* EXCERPT *

>> Begin

Industrial Design Analysis of Apple’s supposed iPhone Gen 4
Gizmodo, in probably their scoop of the year, has written an interesting industrial design analysis of Apple’s supposed iPhone generation 4 prototype that some poor Apple employee (probably now fired) left behind.
The New Industrial Design
At first sight, this new iPhone’s industrial design seems so different from the previous two generations that it could be discarded as just a provisional case. Even while the finish is so perfect that it feels right out of the factory, some of the design language elements that are common to all Apple products are not there. Gone is the flushed screen glass against the metal rim. Gone is the single volume button, replaced by two separate ones. Gone is the seamless rim, and gone are the tapered, curved surfaces.
Despite that, however, this design is not a departure. Not when you frame it with the rest of the Apple product line. It’s all the contrary: This new iPhone gets back to the simplicity of the iMac and the iPad. In fact, you can argue that the current iPhone 3GS—with its shiny chrome rim and excessively curved back—is out of place compared to the hard edges and Dieter-Ramish utilitarianism of the iMac and the iPad. Next to the iPad, for example, the new iPhone makes sense. It has the same feeling, the same functional simplicity.
But why the black plastic back, instead of going with an unibody aluminum design? Why the two audio volume buttons? Why the seams? And why doesn’t the back have any curvature at all?
Why the plastic back?
The plastic back is the most obvious of the design choices. The iPad, with its all aluminum back, has seen its Wi-Fi reception radius reduced. The 3G version comes with a large patch on the top, probably big enough to provide with good reception. But the new tiny iPhone doesn’t have the luxury of space: It needs to provide with as much signal as possible using a very small surface. I’m sure Jon Ive is dying to get rid of the plastic back, and go iPad-style all the way, but the wireless reception is the most important thing in a cellphone. A necessary aesthetical-functional trade-off.
Why separate volume buttons?
This new iPhone uses separate buttons for the volume instead of the single button that you can find in the iPhone, iPod touch, or iPad. It’s one of the factors that may indicate that this is a provisional case, until you think about one of the most requested features for Apple’s phone: A physical button for the camera. The new iPhone has a bigger sensor and a flash, which means that the camera function keeps gaining more weight. It’s only logical to think that Apple may have implemented this two-button approach to provide with a physical shutter button. It makes sense.
Why the seams?
The seams are perhaps the most surprising aspect of the new design. They don’t seem to respond to any aesthetic criteria and, in terms of function, we can’t adventure any explanation. But they don’t look bad. In fact, the whole effect seems good, like something you will find in a Braun product from the 70s.

>> End

* MATERIAL PROVIDED *
>> Begin

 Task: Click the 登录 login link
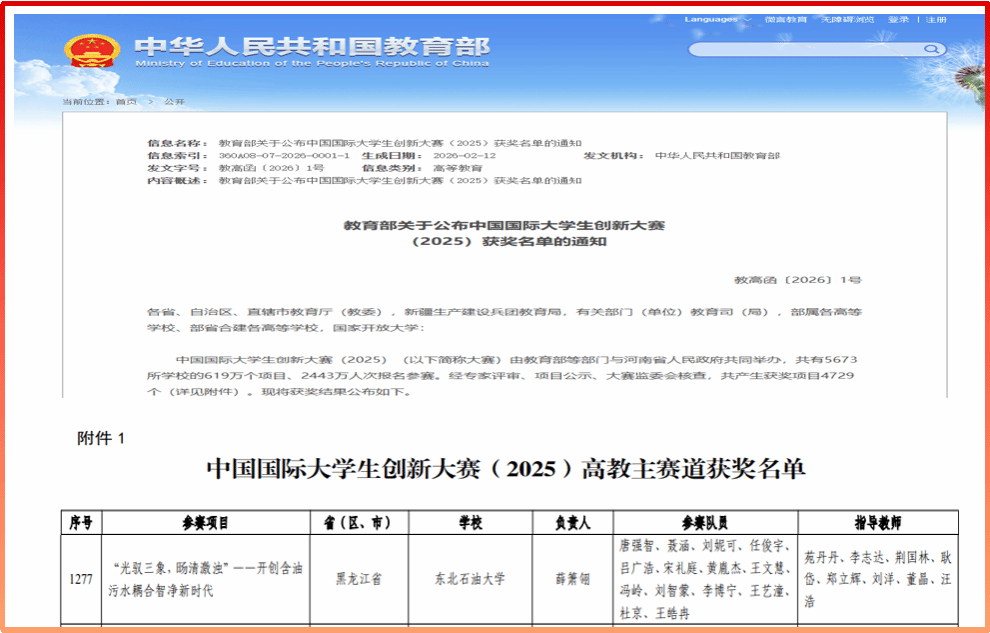pos(898,19)
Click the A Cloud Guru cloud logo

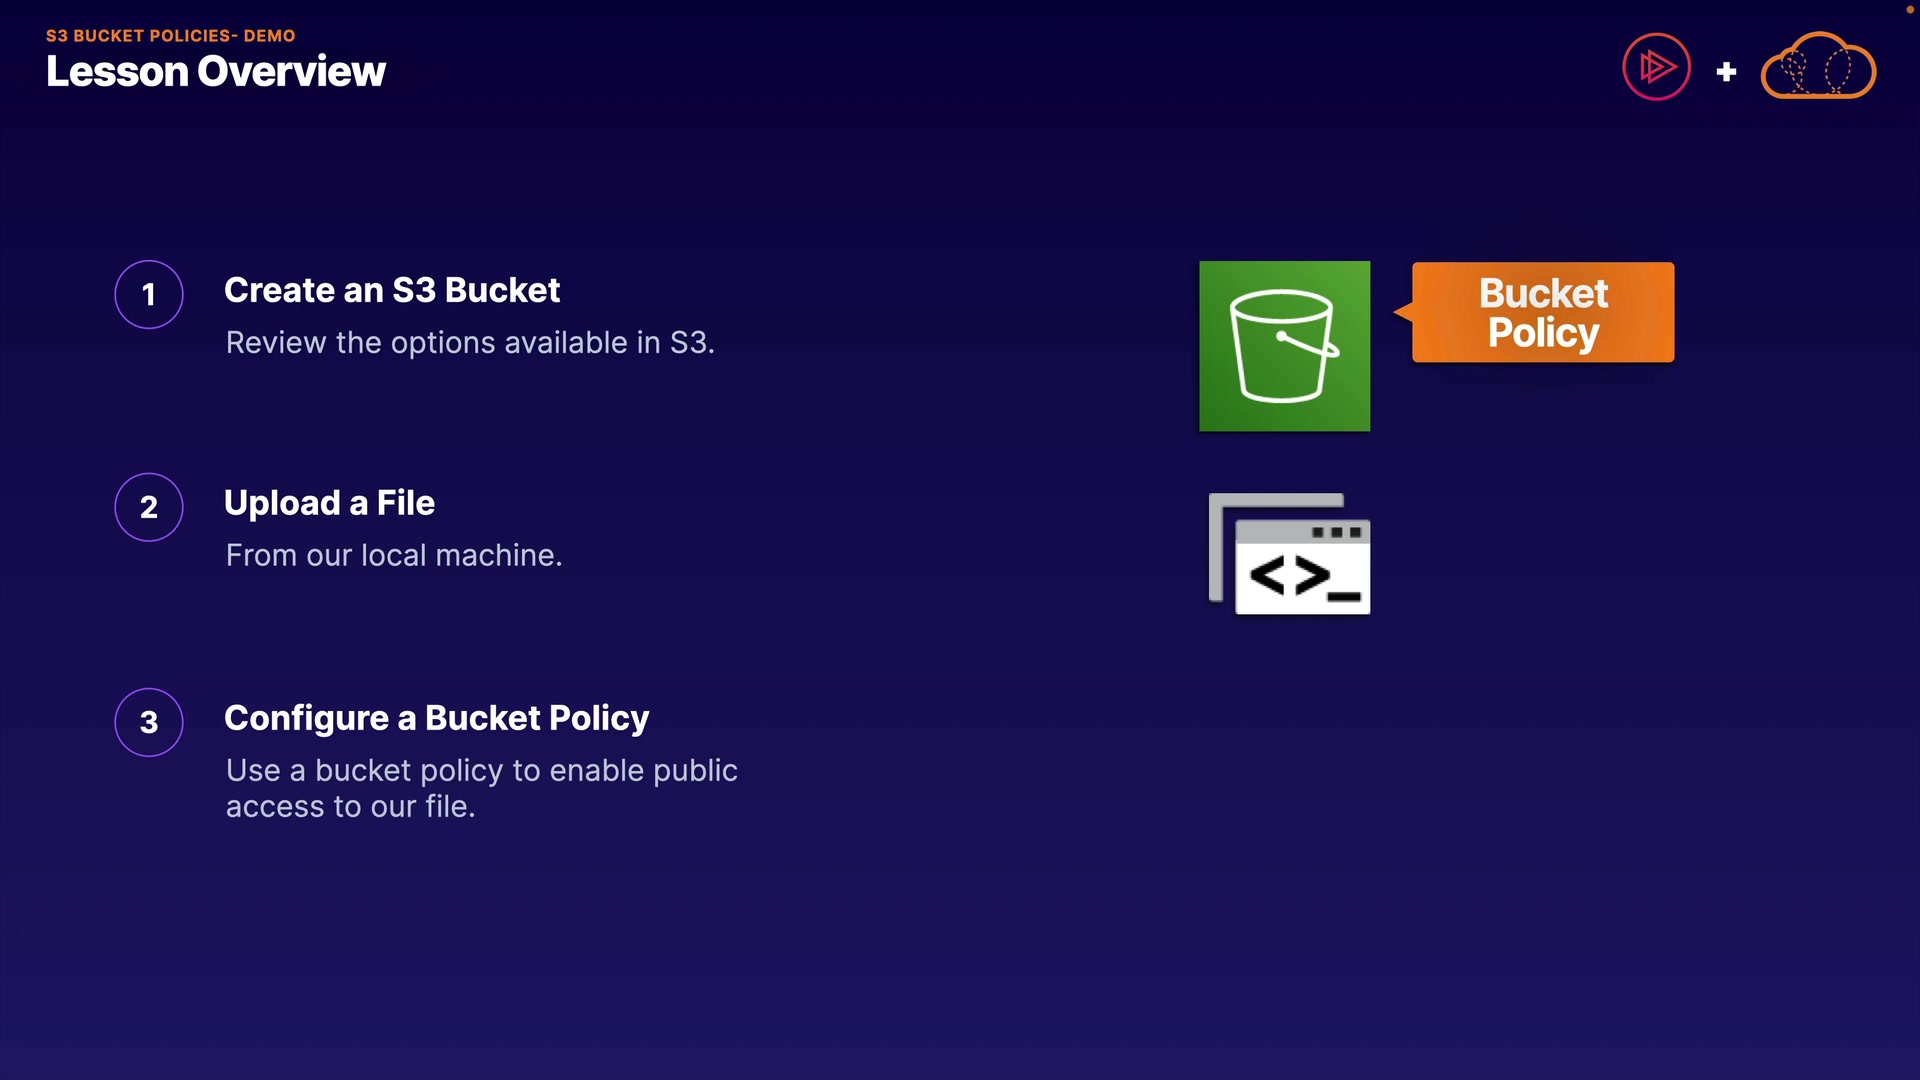point(1818,67)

>> End

Answer these questions using the iPhone design analysis:
1. What replaced the single volume button?
2. Which iPad version comes with a large patch on the top?
3. What does the article compare the overall effect of the seams to?

* RESULT *
1. Two separate buttons.
2. The 3G version.
3. Something you will find in a Braun product from the 70s.